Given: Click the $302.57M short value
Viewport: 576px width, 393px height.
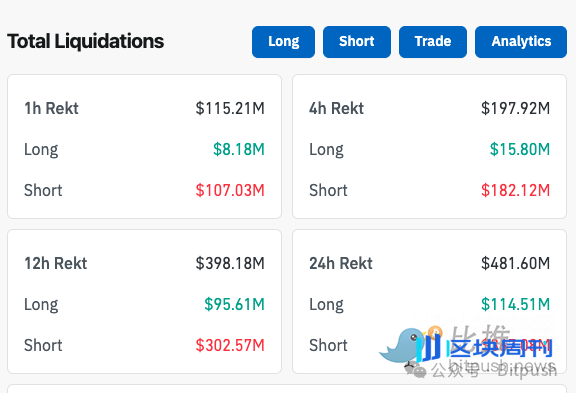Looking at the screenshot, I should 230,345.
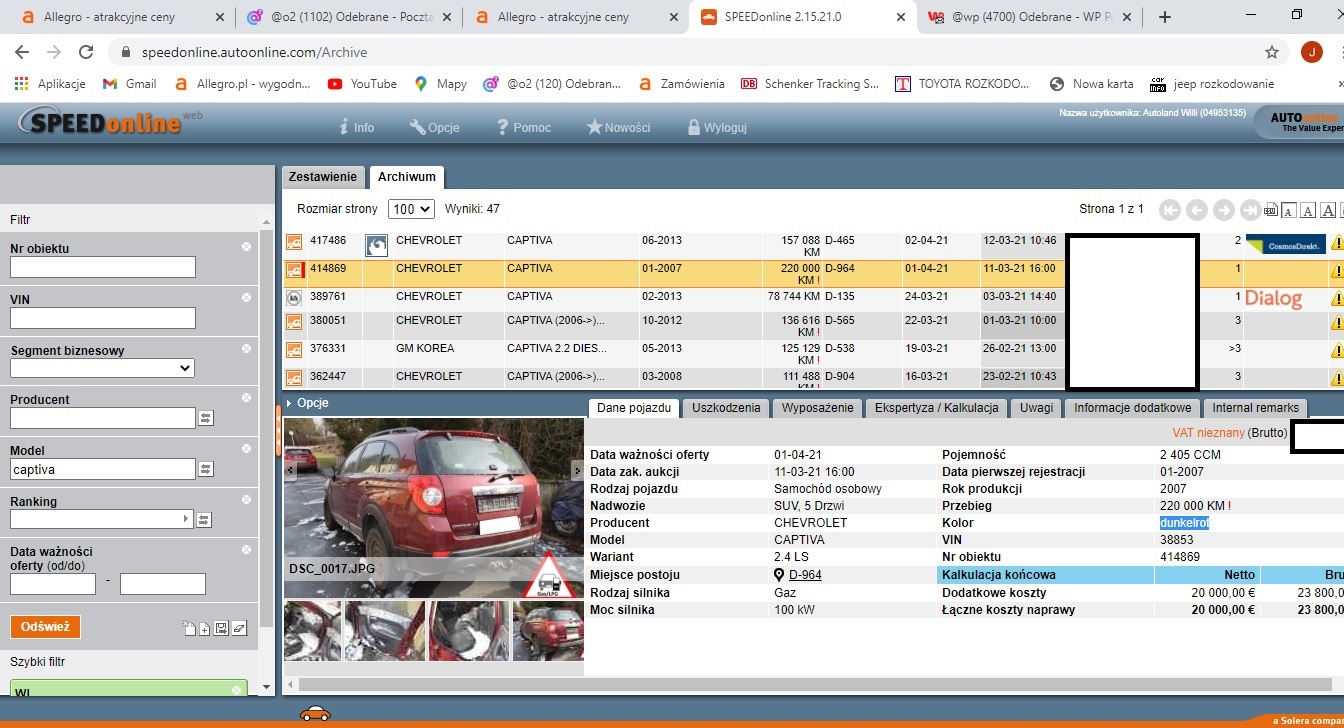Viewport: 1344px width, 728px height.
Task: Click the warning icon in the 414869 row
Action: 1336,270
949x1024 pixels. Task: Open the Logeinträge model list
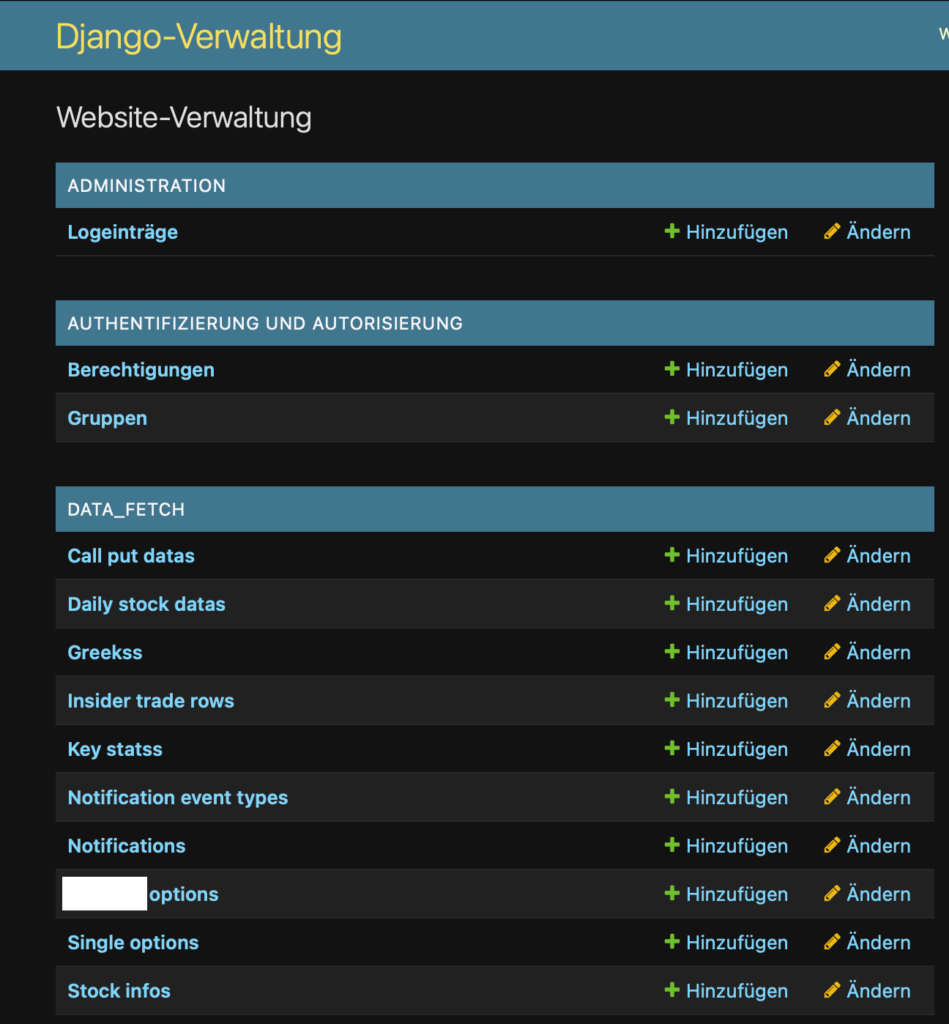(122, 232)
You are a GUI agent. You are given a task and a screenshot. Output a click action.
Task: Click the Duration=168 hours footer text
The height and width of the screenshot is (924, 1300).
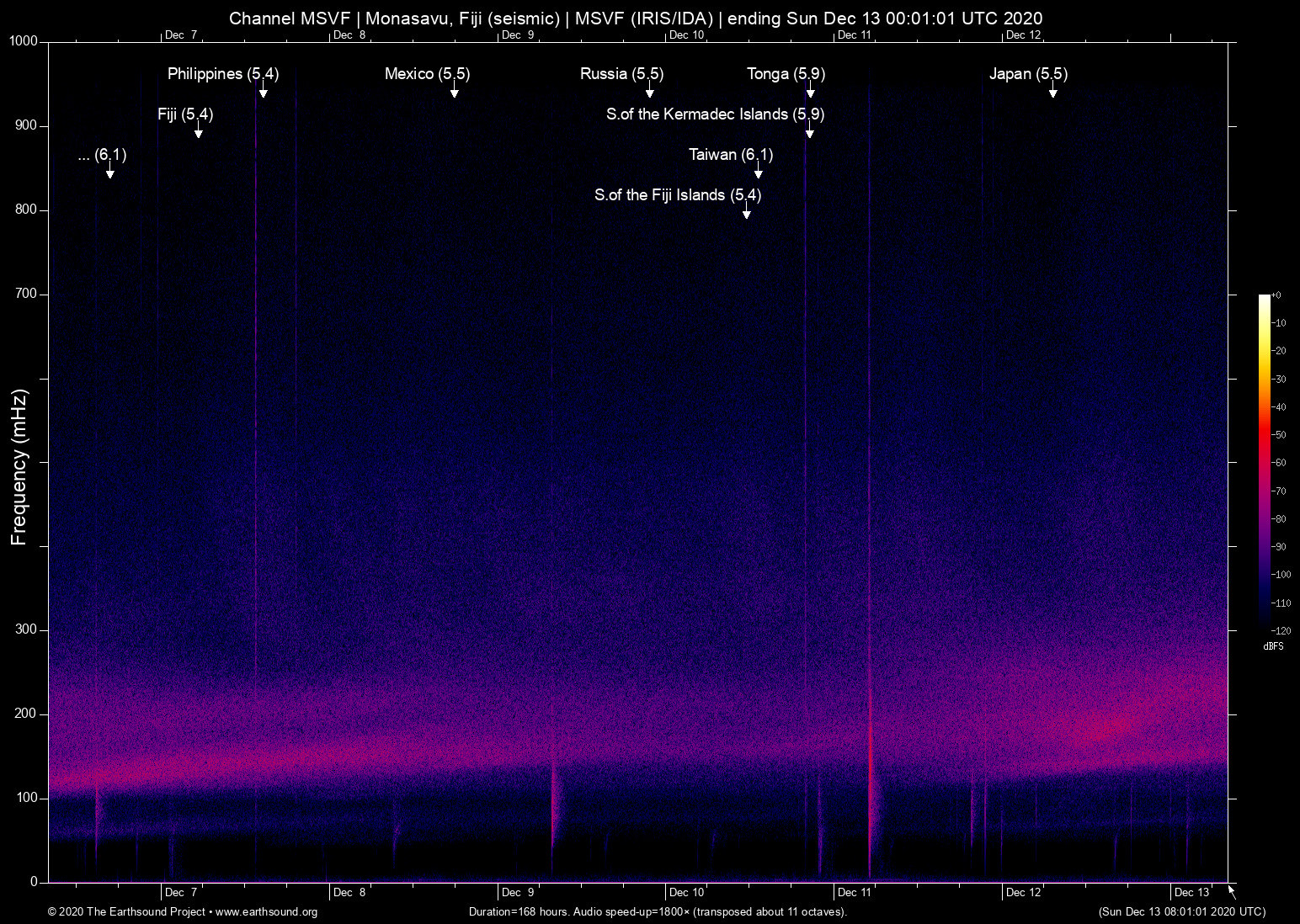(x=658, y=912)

==

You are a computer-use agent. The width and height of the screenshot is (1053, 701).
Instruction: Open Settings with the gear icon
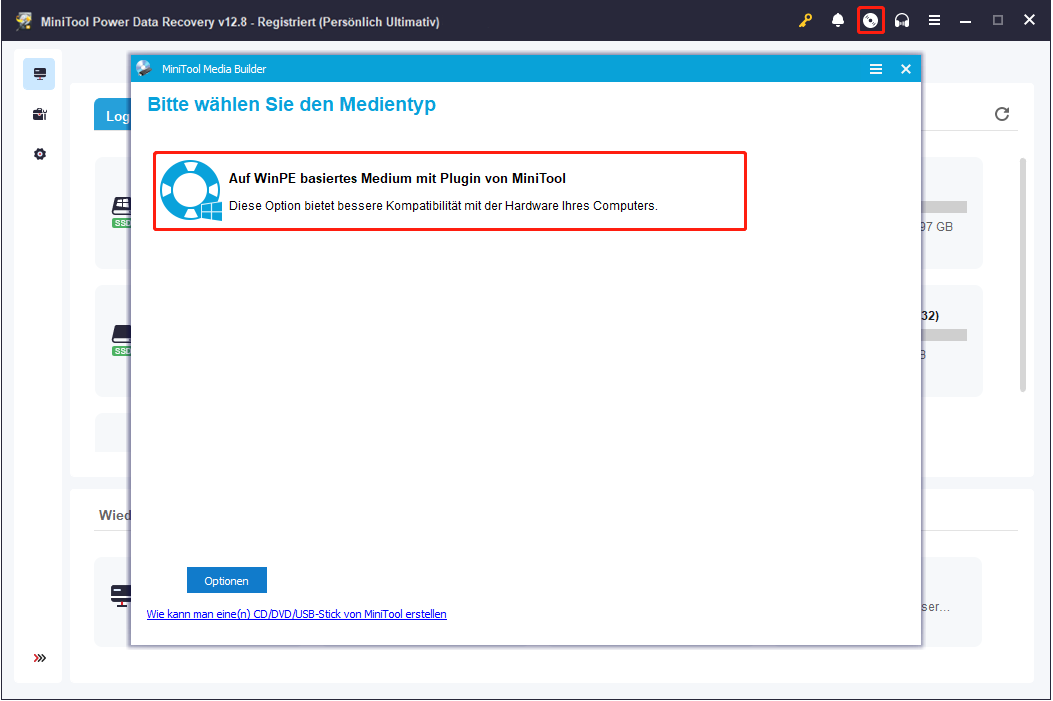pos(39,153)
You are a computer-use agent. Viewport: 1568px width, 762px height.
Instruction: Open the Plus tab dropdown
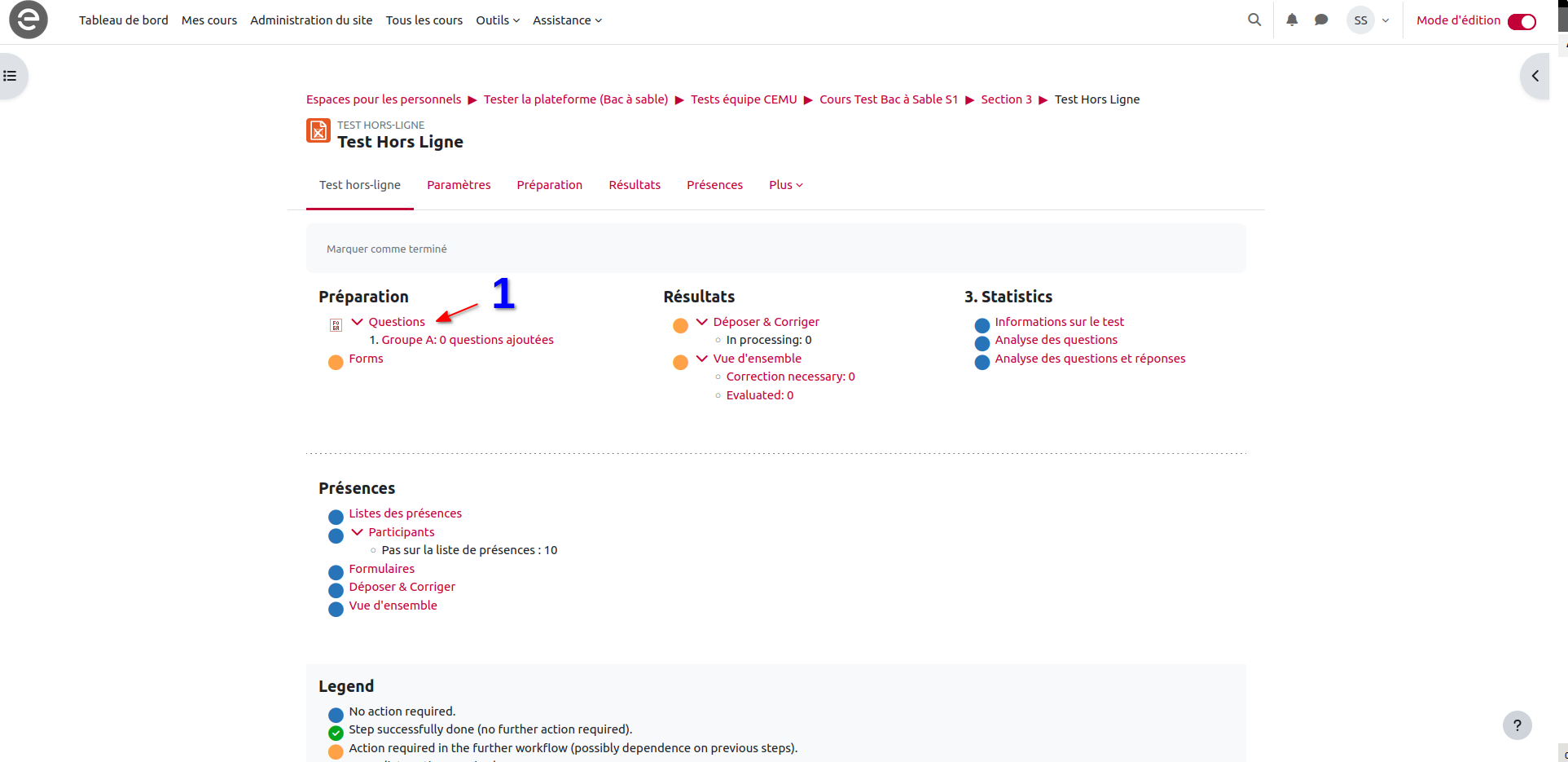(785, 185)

• [Given task]:
Rewrite the listing from the line with "Given: Click the $302.57M short value" to the line with "(x=658, y=912)", substituting "bottom label" for "footer text" and keeping everything else the same. Leave the pictures out.

• [Completed task]:
Given: Click the $302.57M short value
Viewport: 576px width, 393px height.
Looking at the screenshot, I should 230,345.
Viewport: 1344px width, 728px height.
Task: Click the warning icon in the 414869 row
Action: 1336,270
949x1024 pixels. Task: Open the Logeinträge model list
(122, 232)
You are a GUI agent. You are given a task and a screenshot. Output a click action.
Task: Click the Duration=168 hours bottom label
The height and width of the screenshot is (924, 1300).
(x=658, y=912)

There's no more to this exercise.